Der Einfluss der gestiegenen Zinsen auf den Immobilienmarkt

 Der Einfluss der gestiegenen Zinsen auf den Immobilienmarkt

Seit dem Jahresende 2021 ist die lang erwartete Zinswende eingetreten. Das Zinsniveau ist innerhalb weniger Wochen von gut einem Prozent auf ca. 2,5 % für 10-jährige Immobiliendarlehen angestiegen. Was bedeutet das für einen Käufer, der z. B. eine Eigentumswohnung mit einem Kreditvolumen von € 400.000 erwerben möchte?

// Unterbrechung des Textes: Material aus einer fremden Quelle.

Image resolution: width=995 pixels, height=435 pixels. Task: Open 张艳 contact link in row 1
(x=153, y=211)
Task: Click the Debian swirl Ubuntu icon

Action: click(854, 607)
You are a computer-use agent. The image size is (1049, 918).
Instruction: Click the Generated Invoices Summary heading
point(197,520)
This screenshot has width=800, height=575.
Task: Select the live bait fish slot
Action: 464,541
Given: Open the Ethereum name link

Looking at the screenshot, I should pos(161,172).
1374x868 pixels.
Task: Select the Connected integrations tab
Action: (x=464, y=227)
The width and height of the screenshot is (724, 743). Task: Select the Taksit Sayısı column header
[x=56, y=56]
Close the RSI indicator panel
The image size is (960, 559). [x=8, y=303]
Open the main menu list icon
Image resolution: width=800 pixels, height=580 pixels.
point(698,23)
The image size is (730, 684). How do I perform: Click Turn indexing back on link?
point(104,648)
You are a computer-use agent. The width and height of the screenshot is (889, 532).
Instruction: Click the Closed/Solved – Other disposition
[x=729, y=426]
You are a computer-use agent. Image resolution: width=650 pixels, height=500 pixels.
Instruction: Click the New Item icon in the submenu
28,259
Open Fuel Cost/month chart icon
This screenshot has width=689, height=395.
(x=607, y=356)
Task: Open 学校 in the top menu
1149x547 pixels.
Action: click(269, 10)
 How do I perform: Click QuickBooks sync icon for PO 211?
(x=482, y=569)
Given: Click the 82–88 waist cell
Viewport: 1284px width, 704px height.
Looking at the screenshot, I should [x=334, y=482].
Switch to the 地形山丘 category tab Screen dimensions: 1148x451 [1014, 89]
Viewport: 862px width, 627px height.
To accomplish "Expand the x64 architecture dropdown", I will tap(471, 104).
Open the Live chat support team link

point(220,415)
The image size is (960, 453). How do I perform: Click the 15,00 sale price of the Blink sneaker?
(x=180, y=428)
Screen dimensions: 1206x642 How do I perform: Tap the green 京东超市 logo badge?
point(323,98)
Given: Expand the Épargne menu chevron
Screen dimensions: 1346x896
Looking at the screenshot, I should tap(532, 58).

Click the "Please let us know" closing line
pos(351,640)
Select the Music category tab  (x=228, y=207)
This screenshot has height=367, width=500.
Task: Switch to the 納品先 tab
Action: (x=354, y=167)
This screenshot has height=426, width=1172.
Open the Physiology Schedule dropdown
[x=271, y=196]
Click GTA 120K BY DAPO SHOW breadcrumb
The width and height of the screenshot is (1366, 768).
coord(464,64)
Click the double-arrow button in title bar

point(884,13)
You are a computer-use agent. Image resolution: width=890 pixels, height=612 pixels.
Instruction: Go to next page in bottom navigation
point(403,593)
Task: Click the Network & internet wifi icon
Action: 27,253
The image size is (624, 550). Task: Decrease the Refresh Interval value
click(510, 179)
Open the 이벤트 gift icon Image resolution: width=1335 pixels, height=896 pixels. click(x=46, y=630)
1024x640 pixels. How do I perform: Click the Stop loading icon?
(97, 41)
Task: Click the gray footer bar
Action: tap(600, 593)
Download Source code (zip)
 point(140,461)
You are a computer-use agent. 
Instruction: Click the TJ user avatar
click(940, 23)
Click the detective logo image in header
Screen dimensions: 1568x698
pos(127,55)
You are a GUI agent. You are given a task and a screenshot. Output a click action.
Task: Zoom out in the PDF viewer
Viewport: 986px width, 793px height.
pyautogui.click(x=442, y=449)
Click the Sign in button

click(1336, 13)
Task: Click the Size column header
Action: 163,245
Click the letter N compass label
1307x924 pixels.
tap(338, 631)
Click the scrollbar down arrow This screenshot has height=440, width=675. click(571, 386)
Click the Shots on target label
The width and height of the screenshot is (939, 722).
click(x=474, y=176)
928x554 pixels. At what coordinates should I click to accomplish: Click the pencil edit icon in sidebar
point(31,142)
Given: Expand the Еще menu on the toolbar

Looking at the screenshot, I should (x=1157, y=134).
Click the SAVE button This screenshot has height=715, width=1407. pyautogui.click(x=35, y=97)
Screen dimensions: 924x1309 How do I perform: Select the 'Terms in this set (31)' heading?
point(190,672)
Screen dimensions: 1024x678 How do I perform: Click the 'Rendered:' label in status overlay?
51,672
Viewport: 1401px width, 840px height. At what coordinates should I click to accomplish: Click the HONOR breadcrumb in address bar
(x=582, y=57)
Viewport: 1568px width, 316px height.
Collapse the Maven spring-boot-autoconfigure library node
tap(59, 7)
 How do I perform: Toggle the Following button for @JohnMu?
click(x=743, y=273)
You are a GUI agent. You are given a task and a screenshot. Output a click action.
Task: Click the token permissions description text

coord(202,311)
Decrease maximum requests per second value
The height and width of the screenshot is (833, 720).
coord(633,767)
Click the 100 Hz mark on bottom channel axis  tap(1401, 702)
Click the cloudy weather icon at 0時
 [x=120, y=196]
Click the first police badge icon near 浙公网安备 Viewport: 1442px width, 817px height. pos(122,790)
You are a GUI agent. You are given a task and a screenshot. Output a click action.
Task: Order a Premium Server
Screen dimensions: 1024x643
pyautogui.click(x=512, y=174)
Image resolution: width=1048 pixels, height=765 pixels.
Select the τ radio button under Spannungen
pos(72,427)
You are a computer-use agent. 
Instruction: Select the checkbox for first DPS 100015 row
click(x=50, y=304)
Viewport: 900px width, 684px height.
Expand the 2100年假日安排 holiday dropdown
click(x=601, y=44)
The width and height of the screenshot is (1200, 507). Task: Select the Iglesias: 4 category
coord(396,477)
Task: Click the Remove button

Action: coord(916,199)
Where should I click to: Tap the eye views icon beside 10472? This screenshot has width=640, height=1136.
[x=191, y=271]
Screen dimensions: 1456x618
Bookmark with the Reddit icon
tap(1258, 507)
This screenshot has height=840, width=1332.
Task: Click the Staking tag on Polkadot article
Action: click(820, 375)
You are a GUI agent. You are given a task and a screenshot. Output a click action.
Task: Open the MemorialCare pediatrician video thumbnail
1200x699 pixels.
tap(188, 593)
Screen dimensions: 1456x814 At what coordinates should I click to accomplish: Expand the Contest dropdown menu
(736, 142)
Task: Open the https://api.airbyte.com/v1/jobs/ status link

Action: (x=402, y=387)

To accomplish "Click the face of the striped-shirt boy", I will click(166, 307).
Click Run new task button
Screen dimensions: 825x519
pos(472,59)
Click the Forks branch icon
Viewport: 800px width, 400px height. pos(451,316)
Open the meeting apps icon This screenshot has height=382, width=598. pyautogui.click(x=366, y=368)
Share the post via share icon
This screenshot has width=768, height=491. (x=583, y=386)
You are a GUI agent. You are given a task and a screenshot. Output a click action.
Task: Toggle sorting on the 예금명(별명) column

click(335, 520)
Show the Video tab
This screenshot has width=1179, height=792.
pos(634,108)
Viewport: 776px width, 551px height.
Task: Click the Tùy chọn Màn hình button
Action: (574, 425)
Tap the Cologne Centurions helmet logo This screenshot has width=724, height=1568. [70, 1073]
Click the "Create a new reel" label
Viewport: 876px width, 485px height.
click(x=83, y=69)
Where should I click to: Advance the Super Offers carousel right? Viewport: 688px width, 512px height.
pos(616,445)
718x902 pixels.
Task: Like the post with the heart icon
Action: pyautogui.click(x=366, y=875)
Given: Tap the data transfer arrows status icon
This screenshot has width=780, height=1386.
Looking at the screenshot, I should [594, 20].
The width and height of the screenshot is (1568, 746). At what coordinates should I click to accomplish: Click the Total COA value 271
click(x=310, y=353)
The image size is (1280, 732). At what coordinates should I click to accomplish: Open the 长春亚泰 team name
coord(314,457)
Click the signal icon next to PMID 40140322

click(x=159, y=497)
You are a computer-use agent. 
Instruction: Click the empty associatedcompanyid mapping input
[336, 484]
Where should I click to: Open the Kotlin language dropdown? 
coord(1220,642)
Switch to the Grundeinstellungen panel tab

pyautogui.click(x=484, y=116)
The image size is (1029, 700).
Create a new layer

Nun, der Kauf ist dramatisch teurer geworden. Konnte er Ende 2021 die Wohnung bei 2 % jährlicher Tilgung noch für eine monatliche Rate von ca. € 1.000 erwerben, müssen heute schon € 1.500 aufgebracht werden. Die monatliche Belastung ist somit um 50 % gestiegen und die Immobilie deshalb für sehr viel weniger Menschen finanzierbar. Wir rechnen in der Folge mit einem deutlichen Rückgang der Immobilien-Nachfrage. Werden wir deshalb bald stark sinkende Immobilienpreise erleben? Ich habe daran große Zweifel. Die meisten Immobilienbesitzer werden nicht sofort ihre Preisforderungen reduzieren, sondern erst einmal die weitere Entwicklung abwarten und im Zweifel den Verkauf zurückstellen. Auch gehe ich davon aus, dass die Neubaupreise für Häuser und Wohnungen aufgrund der weiter erhöhten gesetzlichen Anforderungen, sowie deutlich gestiegener Preise für Materialien und Löhne, sich weiter verteuern werden. Beides stabilisiert die hohen Preise für Bestandsimmobilien.

Wir erwarten deshalb kurzfristig einen stagnierenden Immobilienmarkt, mit weiter schwindendem Angebot und gleichzeitig reduzierter Nachfrage.